The exhibit begins with some of Hitler's early watercolors, which have
never before been exhibited. The works are, frankly, somewhat
prosaic, but they give the viewer a chronological baseline for the
artist's evolving style. This evolution is visible in the posters the
artist designed for Germany's ill-fated National Socialist party.
After his brief flirtation with politics , Hitler returned to painting,
and drew on the rage and hostility of his experience in the Great War
to produce the stunning surrealist works for which he became famous.
The triptych "Mein Kampf" remains the largest work on canvas in the
world. The viewer will be overwhelmed with its passion and grandeur,
and may have difficulty penetrating the convoluted internal logic and
Teutonic mythological imagery that led many critics to dub Hitler
"Austria's answer to Salvador Dali"
Many people are unaware that Hitler also dabbled in sculpture. The
stunning homoeroticism of "Ubermensch" often surprises unprepared
viewers.
The painting "Kristallnacht" marks the beginning of Hitler's so-called
"black period" during which the artist pushed the envelope of radical
abstract expressionism. Hitler's worsening drug addiction in this
period led to darker and more violent imagery in his paintings. The
exhibit ends with the macabre "Endlosung" which still bears the
bloodstains of the tragic dual suicide in 1945 of the artist and his
favorite model, Eva Braun.
"Hitler: A Retrospective" will be at the Vienna Museum of Modern Art
until September 30th, every day except Tuesday from 9:00AM to 7:00PM
30 Sch/ 15 Sch with a valid student ID
Another point of view...
1996 by Pyotr Filipivich
...The important thing to remember is that following the Great War,
Europe went through radical transformation, not only politically but in
the arts and society. (Even America, untouched by war, had the roaring
twenties.)
It is interesting to note that Hitler quit his dabbling in radical
politics shortly after the restoration of the monarchy by von
Hindenberg. But Hitler himself spoke of his military service as both
the consummate horror and crucial events in his development as an
artist. Much has been made of his prewar landscapes, particularly the
urban watercolors he painted in his early days. But even as they have
been dismissed as prosaic, these were harbingers of his later work, for
in them one can see the first glimmerings of his conceptualization of
the sterile inhumanity of the modern urban landscape. Hitler had
intuitively rejected the middle-class expressionism then popular, but
had not yet found his metre. Later he was to use the formal structures
of the prewar art world to channel (in both senses of the word) the
anarchistic postwar weltanschauung, and some say he best expressed the
zeitgeist of post war Europe.
While some of his immediate postwar works were raw reflective of a
neo-wagnerian excess, one can compare them with Goya's Peninsular
Etching documenting the atrocities of 1812. Both men had seen things
which were unbearable, and both used their artistic abilities to give
voice to the unspeakable brutality and inhumanity which is war, and in
particular, that of the Great War. But raw outrage can only go so far,
and Hitler began what came to be called the Aryan Mystique as he
appropriated the symbols and icons of his upbringing and what he
considered the bourgeois middle class values of the Whilma Republic.

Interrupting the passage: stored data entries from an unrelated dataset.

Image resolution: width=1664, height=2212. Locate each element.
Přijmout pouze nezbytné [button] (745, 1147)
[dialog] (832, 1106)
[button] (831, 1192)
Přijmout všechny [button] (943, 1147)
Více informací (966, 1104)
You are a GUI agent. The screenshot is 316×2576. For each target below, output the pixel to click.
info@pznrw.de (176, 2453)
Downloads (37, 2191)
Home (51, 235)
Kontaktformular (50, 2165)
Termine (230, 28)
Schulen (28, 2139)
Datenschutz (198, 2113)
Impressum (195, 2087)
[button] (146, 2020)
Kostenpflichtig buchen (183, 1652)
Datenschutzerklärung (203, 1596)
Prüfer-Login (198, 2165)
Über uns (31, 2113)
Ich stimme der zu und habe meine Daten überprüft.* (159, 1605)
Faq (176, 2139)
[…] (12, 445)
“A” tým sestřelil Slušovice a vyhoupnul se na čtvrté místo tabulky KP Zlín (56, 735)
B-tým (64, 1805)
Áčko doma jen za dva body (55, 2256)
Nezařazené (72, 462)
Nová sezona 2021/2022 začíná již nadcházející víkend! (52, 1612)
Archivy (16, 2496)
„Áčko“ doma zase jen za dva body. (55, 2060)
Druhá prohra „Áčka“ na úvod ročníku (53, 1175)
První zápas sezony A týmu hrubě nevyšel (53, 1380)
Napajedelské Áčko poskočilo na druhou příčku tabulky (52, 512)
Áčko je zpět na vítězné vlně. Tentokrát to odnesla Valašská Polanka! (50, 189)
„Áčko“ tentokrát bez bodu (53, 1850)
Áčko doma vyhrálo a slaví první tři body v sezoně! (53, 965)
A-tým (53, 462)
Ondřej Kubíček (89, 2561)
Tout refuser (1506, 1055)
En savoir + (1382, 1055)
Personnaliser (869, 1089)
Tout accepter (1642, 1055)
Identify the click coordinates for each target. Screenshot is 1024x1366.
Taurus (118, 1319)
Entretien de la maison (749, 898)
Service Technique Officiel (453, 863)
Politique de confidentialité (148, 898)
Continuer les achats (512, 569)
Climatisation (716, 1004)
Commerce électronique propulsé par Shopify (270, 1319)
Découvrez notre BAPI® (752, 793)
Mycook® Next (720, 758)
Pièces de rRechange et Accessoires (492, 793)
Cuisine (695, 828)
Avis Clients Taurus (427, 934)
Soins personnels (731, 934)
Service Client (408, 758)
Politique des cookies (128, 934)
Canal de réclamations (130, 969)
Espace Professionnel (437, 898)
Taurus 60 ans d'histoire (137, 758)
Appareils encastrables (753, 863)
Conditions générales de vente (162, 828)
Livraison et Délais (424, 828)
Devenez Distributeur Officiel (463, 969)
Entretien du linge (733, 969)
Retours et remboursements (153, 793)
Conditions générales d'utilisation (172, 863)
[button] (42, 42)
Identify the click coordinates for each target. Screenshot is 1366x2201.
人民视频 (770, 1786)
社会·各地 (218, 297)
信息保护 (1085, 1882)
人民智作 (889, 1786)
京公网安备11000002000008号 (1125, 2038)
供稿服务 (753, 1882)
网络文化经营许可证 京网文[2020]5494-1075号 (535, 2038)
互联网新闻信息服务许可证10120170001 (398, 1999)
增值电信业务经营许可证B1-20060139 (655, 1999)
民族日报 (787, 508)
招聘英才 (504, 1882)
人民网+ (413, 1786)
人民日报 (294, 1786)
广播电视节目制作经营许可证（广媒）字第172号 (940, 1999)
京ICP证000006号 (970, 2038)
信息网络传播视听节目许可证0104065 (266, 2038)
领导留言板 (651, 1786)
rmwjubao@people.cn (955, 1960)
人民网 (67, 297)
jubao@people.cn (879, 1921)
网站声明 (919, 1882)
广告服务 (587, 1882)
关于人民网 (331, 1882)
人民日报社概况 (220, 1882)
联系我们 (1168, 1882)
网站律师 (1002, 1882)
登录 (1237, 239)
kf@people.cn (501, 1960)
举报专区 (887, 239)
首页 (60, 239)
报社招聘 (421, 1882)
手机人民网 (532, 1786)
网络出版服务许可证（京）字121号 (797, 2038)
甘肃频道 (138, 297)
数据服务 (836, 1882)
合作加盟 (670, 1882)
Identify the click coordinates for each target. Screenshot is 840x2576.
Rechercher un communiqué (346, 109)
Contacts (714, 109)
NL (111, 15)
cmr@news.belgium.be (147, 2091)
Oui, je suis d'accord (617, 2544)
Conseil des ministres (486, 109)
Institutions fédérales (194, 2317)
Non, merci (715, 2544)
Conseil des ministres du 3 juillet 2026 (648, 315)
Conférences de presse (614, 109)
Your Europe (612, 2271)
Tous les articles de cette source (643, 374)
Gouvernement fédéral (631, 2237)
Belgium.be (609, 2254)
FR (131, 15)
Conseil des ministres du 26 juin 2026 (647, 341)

Hitler was not the first who juxtaposed incongruous symbols, but not
since Hieronymous Bosch were items of day to day life inhabited with
such vigor or malice.
It has been explored at great length in "The Aryan Ideal, Hitler's
Vision" (Rosenberg, et al, Munich 1955) how Hitler, though raised
nominally Catholic, had broke with organized religion, save as how it
could provide symbols for his art. Yet even then, there was the
rejection, as the crooked crossed evidences, and the even reversal of
the fylfot or swastika (a good luck symbol from the Isle of Man).
Hitler was especially contemptuous of the Russian Patriarch Vyacheslav
"Molotov" and his campaign for Social Realism in art, saying on one
occasion "Keinen Kunst ist, Tapete sind!" ("That isn't Art, that's
wallpaper!" [Gobbels, "Table Talk in Berchesgaden", Innsbruch, 1947].)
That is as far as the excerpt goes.